All these routes end up at the three base camps from where the summit starts.
Climbers are supposed to use these routes only or they might get lost or would never make their way to the summit. Marangu and Mweka are the only two descent routes.
First Climber of Kilimanjaro:
This adventurous mountain was first climbed back in 1889 by a German geologist named Hans Mayer along with an 18-year-old local guide named Kinyala Lauwo, who is also famous as ‘The Old Man of Kilimanjaro’. Mayer tried to climb in 1887 also and made it to the base of Kibo but he had to turn around for some reason. Later, he tried again and succeeded.
Half of the People Fail To Climb:
Almost 35,000 people attempt to climb this mountain. But only half of them succeed in doing so. Many people have to turn back due to the Altitude related problems up there. Other reasons include the wrong route and other health problems. People often choose the shorter routes to reach faster which ends up causing them to surrender because shorter routes are dangerous. Along with that, people with health issues should keep their health first and must consult doctors before advancing towards a daring journey. Moreover, you must do proper research about the routes and other issues you might face while hiking. A reputable guide can be hired for this purpose also.
The Wonder of Africa:
Kilimanjaro is one of the seven natural wonders of Africa. The other six are;
- Sahara Desert
- Nile River
- Serengeti Migration
- Ngorongoro Crater
- Red Sea Reef
- Okavango Delta
Dry Season is the Best to Climb:
Although, you can climb Mount Kilimanjaro almost every season. But the dry season is considered to be the best season for climbing. You should either go between January to March or June to October. The weather gets cold in the evening and you will also experience minimal rainfall or snowfall while ascending. These are the two warmest trekking seasons that you should choose while planning. Moreover, you will also have clear sights while summiting during dry seasons.
Five Climate Zones:
One of the most distinctive and fascinating facts about Kilimanjaro is that this miraculous mountain boasts five climate zones which are;
- Cultivation Zone
- Forest Zone
- Heather-Moorland Zone
- Alpine Desert Zone
- Arctic Zone
There is cultivated land and rainforest at the base of the mountain. While advancing towards, you will see heath and moorland landscape. Gradually, this landscape will change into the alpine desert. On the top, you will see a glacial zone with an ash pit in the inner crater.

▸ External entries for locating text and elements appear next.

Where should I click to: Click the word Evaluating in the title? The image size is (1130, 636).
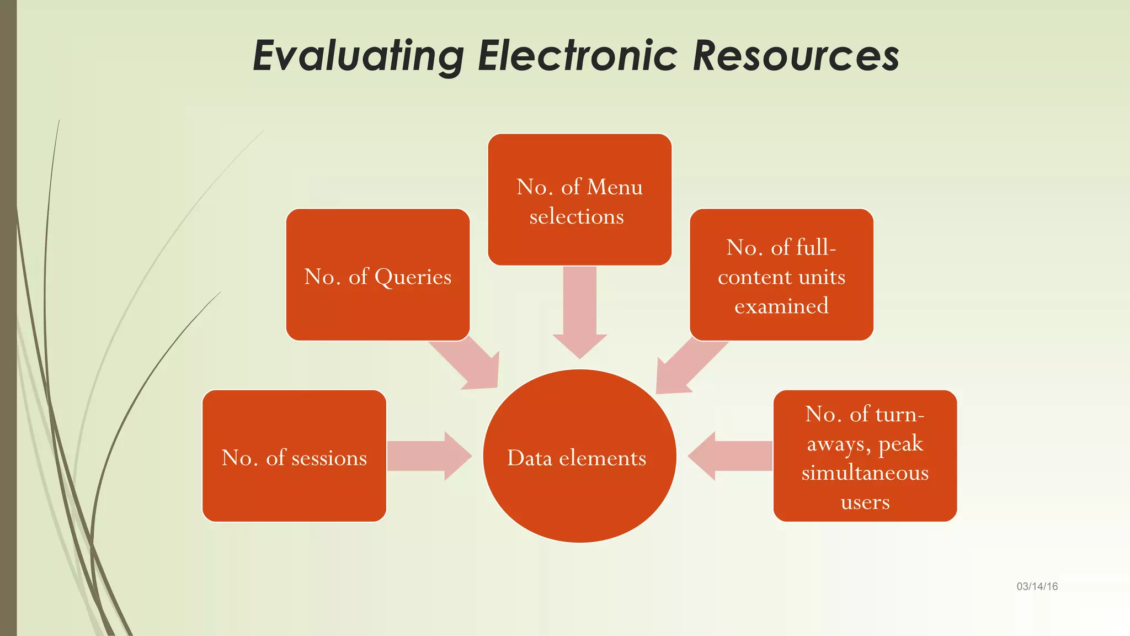[359, 56]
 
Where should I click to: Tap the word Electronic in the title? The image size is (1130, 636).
[577, 56]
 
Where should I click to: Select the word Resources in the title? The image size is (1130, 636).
[796, 56]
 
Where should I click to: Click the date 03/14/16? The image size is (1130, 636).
[1037, 586]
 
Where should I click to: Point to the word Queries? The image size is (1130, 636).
[413, 277]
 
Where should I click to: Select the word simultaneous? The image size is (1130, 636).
[865, 473]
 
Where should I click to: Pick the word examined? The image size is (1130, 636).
[781, 306]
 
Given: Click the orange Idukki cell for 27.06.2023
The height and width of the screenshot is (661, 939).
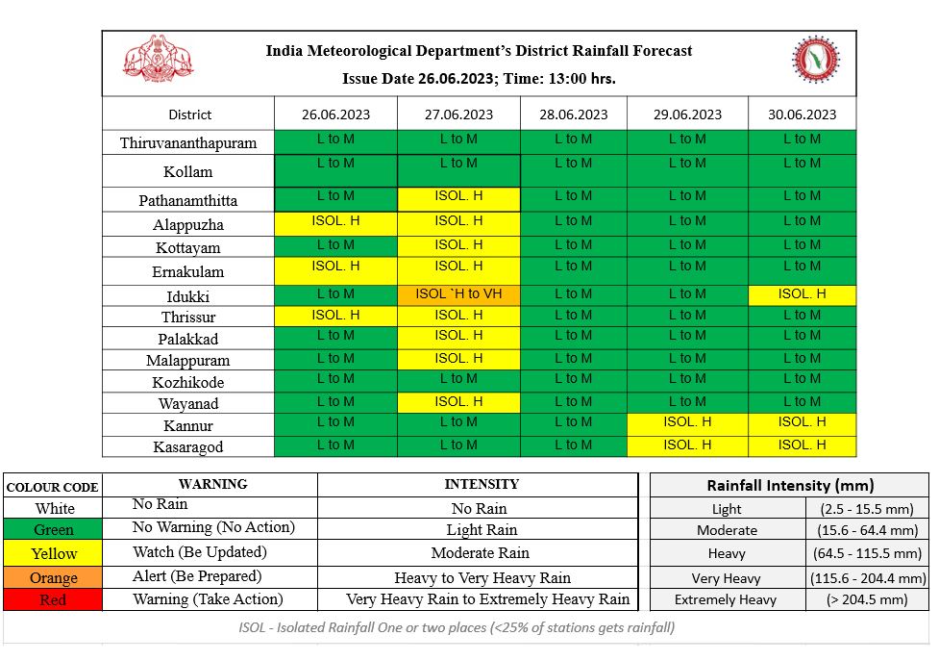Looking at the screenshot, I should [458, 294].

Youngest and Oldest People to Climb:
A seven-year-old boy of Los Angeles named Keats Boyd climbed Mount Kilimanjaro in the year 2008. He has been considered the youngest to date.
Anne Lorimor, an 89-year-old woman, climbed Kilimanjaro in 2019 and she is the oldest person yet. This lady, five years back, climbed the same mountain at the age of 85. Then after five years, she succeeded again and made a world record.

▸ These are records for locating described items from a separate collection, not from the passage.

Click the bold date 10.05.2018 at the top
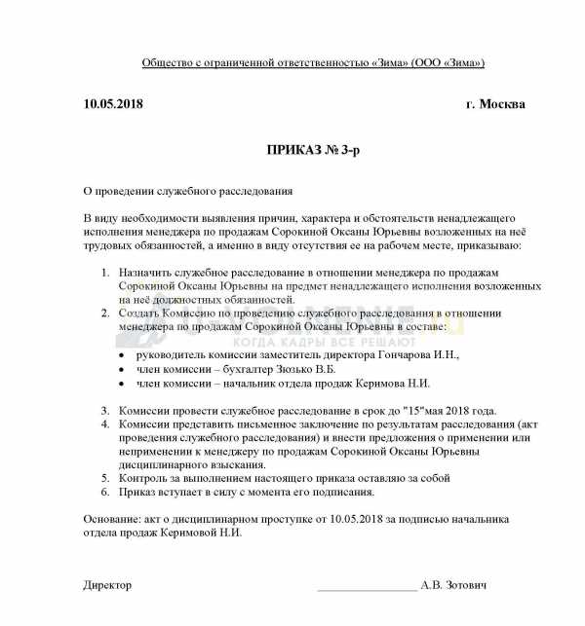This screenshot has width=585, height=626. [114, 104]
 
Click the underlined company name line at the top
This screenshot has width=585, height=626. [313, 63]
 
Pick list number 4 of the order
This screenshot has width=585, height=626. [106, 425]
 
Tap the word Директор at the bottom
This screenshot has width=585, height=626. [106, 585]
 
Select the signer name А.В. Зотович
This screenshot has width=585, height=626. [453, 585]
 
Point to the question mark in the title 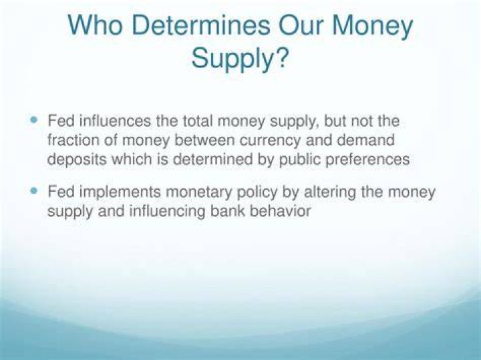point(281,57)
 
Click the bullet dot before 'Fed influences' point(34,119)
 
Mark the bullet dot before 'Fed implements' point(34,191)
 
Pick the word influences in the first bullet point(116,121)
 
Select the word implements point(120,192)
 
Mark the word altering point(330,192)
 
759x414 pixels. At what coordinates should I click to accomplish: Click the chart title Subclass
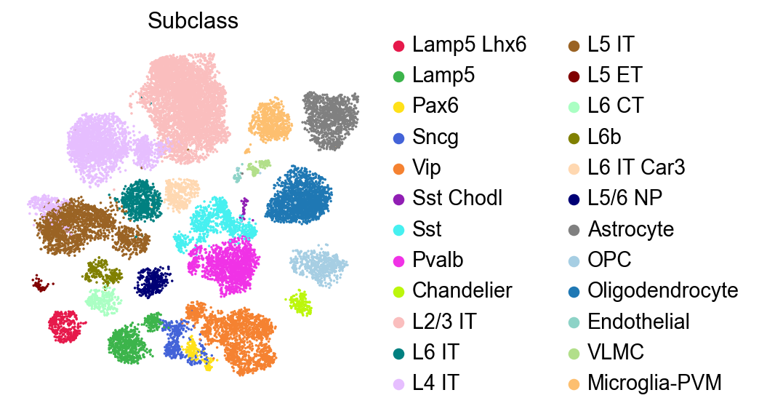[x=193, y=22]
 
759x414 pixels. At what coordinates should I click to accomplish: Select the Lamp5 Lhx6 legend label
[x=469, y=44]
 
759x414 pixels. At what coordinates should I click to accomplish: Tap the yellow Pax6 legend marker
[x=398, y=106]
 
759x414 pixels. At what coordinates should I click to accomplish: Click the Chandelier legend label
[x=462, y=290]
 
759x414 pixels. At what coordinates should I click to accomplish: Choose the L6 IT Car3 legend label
[x=636, y=167]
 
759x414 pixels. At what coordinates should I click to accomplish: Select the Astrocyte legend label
[x=631, y=229]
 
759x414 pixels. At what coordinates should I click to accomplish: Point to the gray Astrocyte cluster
[x=330, y=119]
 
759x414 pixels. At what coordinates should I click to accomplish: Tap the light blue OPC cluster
[x=318, y=266]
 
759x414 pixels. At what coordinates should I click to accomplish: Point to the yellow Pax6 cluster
[x=193, y=350]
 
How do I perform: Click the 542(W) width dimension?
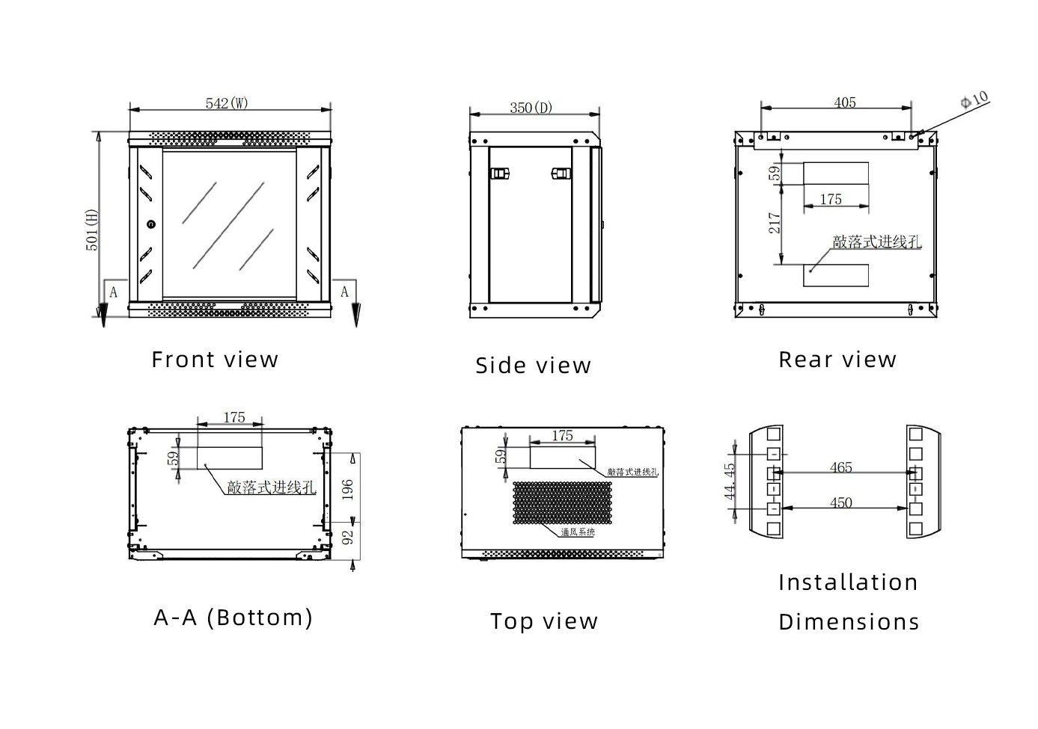tap(227, 103)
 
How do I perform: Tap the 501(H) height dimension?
tap(92, 230)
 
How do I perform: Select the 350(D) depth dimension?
tap(531, 108)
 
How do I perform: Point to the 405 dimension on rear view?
tap(844, 102)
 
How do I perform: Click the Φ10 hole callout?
tap(974, 100)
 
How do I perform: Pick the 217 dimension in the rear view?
tap(775, 223)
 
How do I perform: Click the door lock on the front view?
tap(151, 224)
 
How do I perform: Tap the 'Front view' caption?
tap(215, 360)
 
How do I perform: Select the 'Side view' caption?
tap(533, 366)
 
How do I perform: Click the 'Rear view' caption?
tap(837, 360)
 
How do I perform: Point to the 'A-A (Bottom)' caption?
tap(233, 617)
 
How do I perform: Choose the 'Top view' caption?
tap(544, 621)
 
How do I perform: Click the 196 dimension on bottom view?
tap(347, 489)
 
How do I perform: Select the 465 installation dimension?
tap(840, 467)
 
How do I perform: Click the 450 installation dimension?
tap(840, 502)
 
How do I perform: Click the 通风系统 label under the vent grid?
tap(578, 532)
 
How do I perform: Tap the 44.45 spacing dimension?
tap(730, 482)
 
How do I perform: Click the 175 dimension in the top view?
tap(562, 435)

This clearly explains that there’s no age limit to hike this mountain. Anything in the world can be done if you have passion!

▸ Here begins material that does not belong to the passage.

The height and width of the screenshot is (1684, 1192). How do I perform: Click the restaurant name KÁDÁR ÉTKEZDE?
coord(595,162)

This majestic mountain is like a dream for those who are fond of hiking. Hikers all over the world come to climb it every year. You don’t need to be a superman to climb this mountain. All you need is good health and be mentally prepared for the challenges. If climbing Kilimanjaro is on your to-do list, then these facts will surely help you. This is indeed an audacious mountain to hike and it can make you feel like you are on top of the world!